So where will many of those snazzy handheld devices and new Internet commerce platforms seen at International CES last week end up this year? One answer: padding the income statements of tech companies.
On the eve of earnings-reporting season, when public companies will release full-year 2013 results and share their initial forecasts for this year, the outlook for the tech industry is a rosy one.
In 2014, technology companies in the S&P 500 index are expected to earn net income that's 9.3 percent higher than last year, according to FactSet, which compiles Wall Street earnings estimates.
While that's slightly lower than the 10.5 percent rise expected for the index as a whole, it's much better than the tech industry's profit growth last year, which is expected to have been 1.9 percent after all reports are in.
And it's not just higher sales of smartphones, TVs, storage gear, software and other tech products that are adding to corporate coffers.
Net income is seen rising even faster than revenue, which is expected to climb 5.5 percent, as tech companies squeeze ever more profit out of each dollar of sales.

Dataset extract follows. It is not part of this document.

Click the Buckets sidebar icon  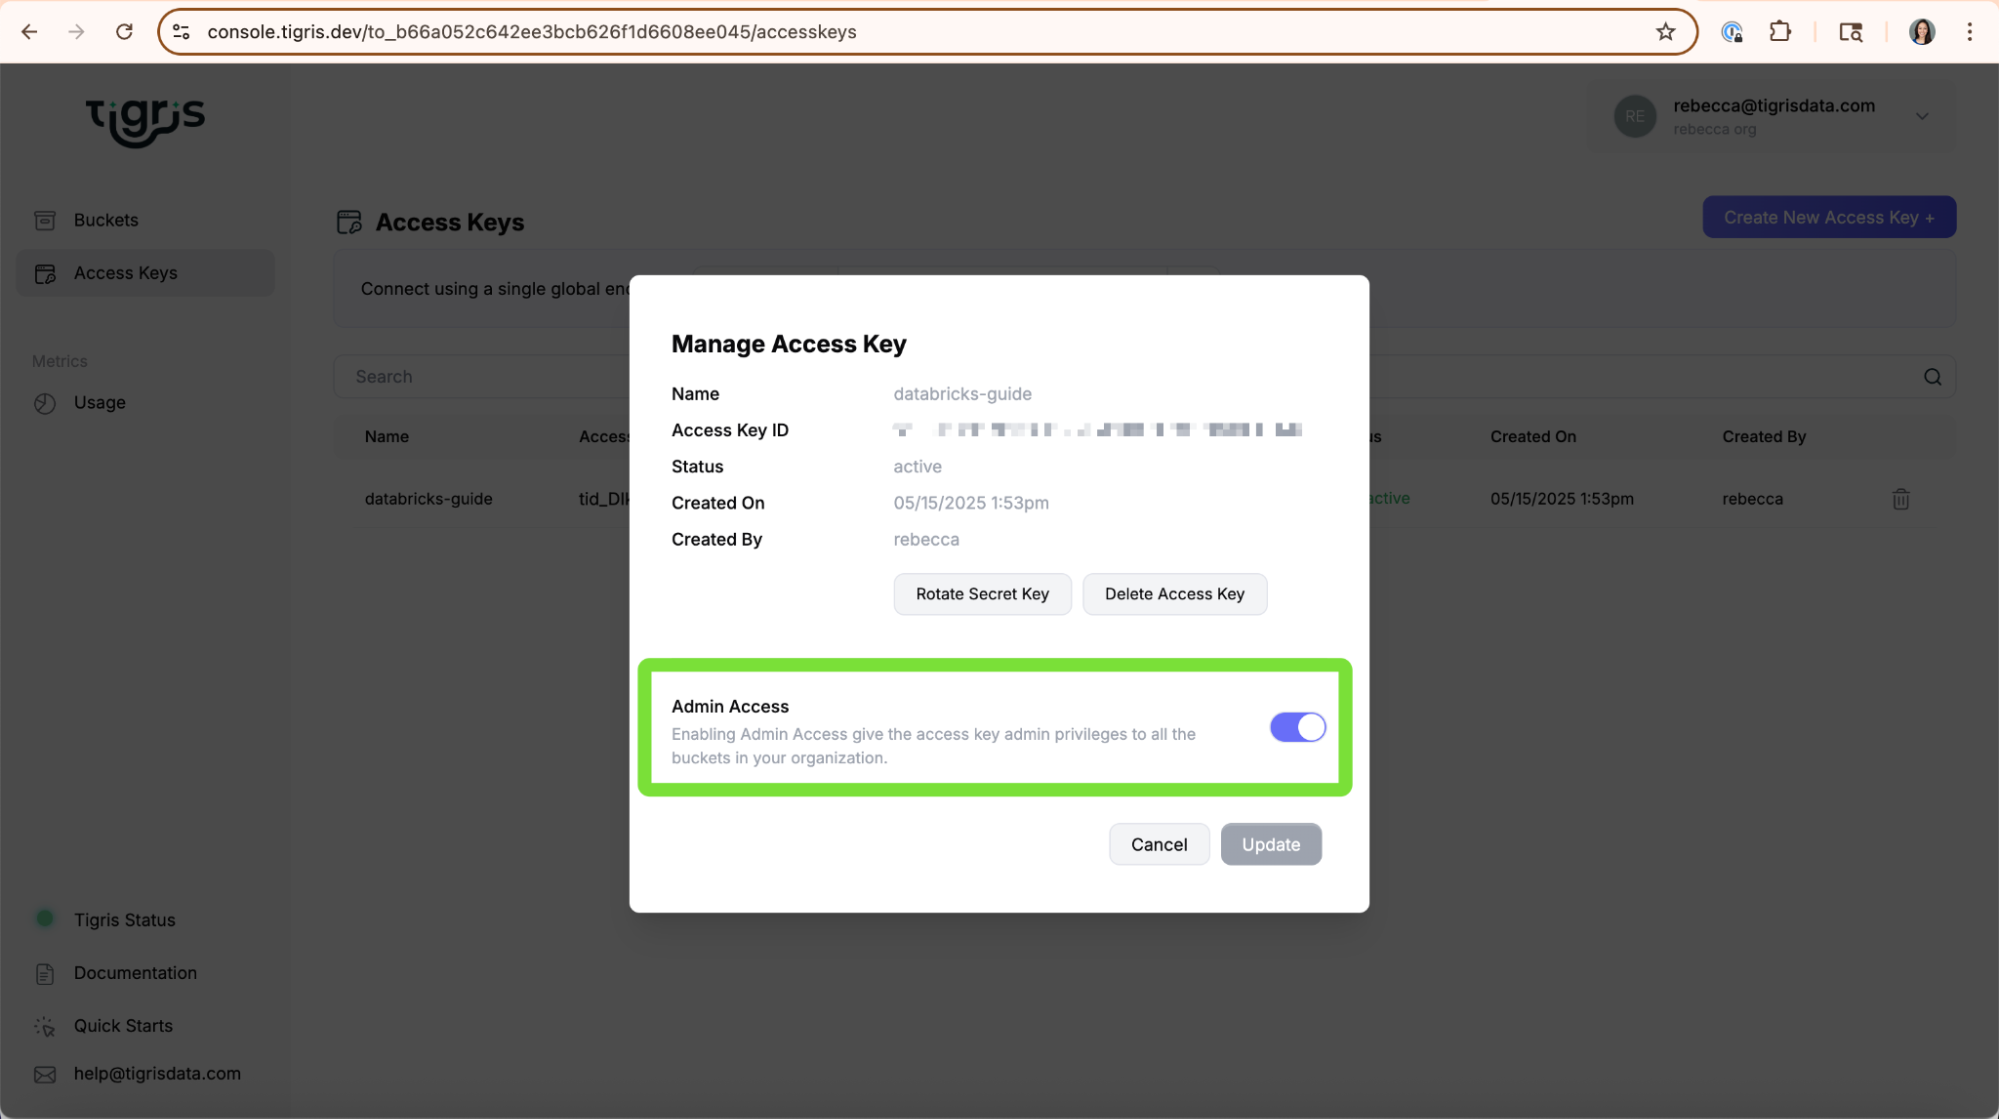coord(45,220)
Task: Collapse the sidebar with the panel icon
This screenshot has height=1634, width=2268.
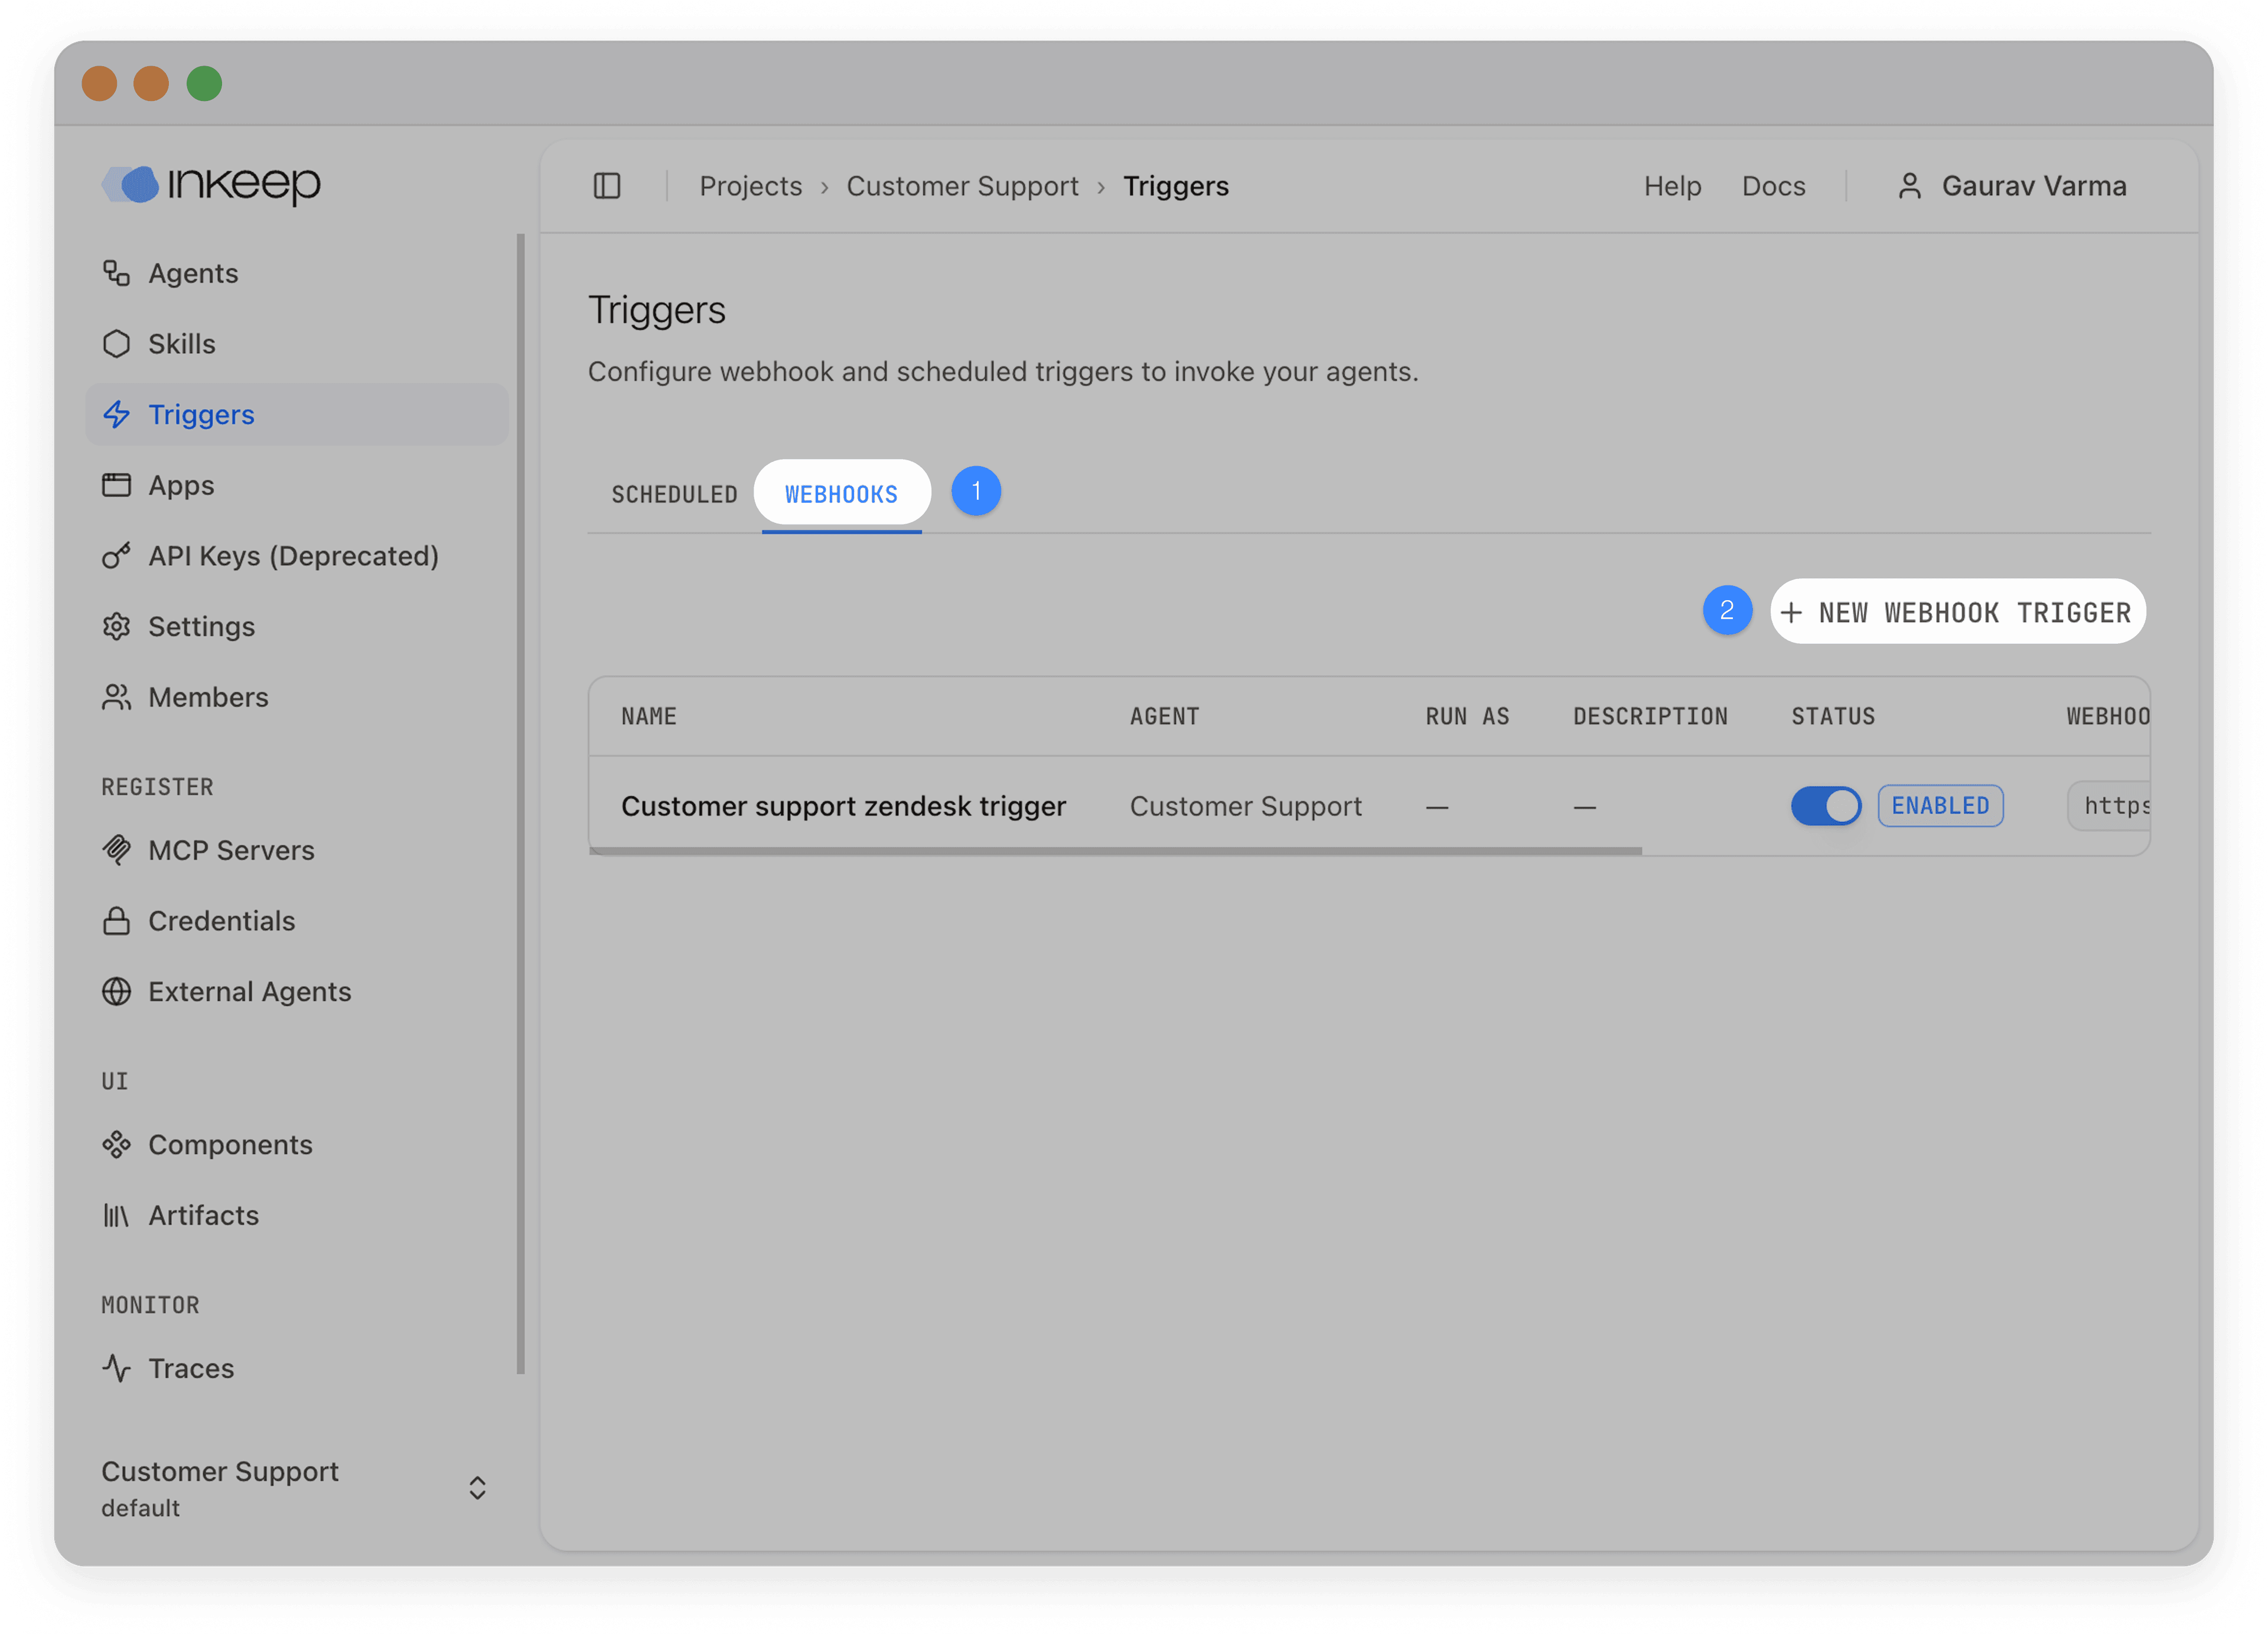Action: tap(607, 185)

That mirrors a broader U.S. trend, as corporate operating profit margins are expected to reach an all-time high this year of 10 percent of revenue.
The average margin for the tech sector, which on an annual basis is consistently among the most profitable U.S. industries, is expected to come in between 15 percent and 16 percent in 2014.
Optimism for 2014 tech profit growth helps explain why the Nasdaq Composite index surged an eye-popping 38 percent last year, even better than the S&P 500's 30 percent annual gain.
Yet many on Wall Street believe tech shares still have more room to run in 2014, as the expected profit growth will keep average price-to-earnings ratios roughly in-line with historical averages.
Tech stocks had a forward price-to-earnings ratio of 15.5 as of last week. While that's higher than the five-year average of 13.7, it's below the 10-year average of 16.7.
Still, all those figures are based on Wall Street estimates.
Coming Right Up
This week, investors will start hearing full-year forecasts straight from tech company executives. Among the largest technology companies, No. 1 chip-maker Intel will help kick off the earnings season with its report Jan. 16. The company's 2014 sales and profit are seen as flat with last year amid the PC industry's woes.